(Items from a pointing dataset)

○ ○ ○

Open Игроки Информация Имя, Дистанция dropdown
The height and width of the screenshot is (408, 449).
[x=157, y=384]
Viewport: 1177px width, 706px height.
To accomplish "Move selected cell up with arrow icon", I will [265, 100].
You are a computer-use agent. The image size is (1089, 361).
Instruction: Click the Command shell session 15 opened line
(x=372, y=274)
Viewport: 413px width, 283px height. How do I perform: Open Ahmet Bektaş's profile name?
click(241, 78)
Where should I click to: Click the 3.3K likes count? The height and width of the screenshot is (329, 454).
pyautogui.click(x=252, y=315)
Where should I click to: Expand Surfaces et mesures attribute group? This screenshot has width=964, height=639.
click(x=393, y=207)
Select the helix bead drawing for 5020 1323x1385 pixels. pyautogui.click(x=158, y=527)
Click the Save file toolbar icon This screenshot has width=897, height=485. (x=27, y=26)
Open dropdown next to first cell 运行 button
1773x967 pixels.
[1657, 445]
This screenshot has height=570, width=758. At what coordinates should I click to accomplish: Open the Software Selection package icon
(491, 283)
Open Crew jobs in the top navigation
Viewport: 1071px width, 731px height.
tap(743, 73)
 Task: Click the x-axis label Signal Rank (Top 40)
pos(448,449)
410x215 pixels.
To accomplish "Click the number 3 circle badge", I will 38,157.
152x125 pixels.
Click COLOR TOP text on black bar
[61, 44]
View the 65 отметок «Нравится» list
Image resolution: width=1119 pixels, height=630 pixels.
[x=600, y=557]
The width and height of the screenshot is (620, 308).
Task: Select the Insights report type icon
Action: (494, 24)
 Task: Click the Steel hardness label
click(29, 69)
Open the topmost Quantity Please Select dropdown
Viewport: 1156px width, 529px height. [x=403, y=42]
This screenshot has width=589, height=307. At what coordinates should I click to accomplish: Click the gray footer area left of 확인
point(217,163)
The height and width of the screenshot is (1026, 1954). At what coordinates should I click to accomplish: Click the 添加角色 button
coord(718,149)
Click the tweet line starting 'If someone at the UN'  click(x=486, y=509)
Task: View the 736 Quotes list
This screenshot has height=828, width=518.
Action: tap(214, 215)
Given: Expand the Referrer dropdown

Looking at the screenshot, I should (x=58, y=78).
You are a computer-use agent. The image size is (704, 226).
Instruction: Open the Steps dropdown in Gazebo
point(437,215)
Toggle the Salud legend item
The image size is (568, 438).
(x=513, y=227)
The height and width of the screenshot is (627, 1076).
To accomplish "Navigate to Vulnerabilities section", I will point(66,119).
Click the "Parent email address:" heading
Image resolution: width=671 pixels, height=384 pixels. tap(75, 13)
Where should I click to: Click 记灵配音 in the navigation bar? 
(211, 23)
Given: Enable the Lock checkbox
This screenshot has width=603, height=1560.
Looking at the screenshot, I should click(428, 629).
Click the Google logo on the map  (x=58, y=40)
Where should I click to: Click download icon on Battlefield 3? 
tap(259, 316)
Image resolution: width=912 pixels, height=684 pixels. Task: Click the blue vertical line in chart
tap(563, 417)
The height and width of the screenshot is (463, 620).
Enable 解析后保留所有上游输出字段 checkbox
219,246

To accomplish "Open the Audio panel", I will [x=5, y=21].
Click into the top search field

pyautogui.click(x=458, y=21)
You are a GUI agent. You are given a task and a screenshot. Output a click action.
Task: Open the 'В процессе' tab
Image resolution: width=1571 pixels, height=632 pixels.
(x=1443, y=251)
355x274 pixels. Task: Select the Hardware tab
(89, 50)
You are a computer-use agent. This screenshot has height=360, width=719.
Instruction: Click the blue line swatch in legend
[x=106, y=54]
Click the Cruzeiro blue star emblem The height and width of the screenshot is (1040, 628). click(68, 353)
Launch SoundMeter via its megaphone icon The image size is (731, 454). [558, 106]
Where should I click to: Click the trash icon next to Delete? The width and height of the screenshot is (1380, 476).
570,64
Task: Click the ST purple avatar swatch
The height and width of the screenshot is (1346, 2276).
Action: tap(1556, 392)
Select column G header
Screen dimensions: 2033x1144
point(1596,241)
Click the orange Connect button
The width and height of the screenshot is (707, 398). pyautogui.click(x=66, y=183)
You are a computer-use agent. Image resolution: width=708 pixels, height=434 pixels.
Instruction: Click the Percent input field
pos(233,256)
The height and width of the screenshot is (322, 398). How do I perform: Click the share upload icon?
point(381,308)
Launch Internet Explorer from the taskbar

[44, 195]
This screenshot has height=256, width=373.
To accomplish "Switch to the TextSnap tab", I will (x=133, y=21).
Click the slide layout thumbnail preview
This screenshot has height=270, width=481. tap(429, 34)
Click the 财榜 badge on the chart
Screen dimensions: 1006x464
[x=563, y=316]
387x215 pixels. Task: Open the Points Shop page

○ ○ ○

* [Problem to solve]: Put the stretch of items from the start through the line containing "(x=372, y=274)" into a two-column CSV with the headers input and output, one row per item. Enclose each value in double quotes as a single field and replace any line breaks with spaces.

* [Complete output]:
input,output
"Open Игроки Информация Имя, Дистанция dropdown The height and width of the screenshot is (408, 449).","[x=157, y=384]"
"Viewport: 1177px width, 706px height. To accomplish ""Move selected cell up with arrow icon"",","I will [265, 100]."
"You are a computer-use agent. The image size is (1089, 361). Instruction: Click the Command shell session 15 opened line","(x=372, y=274)"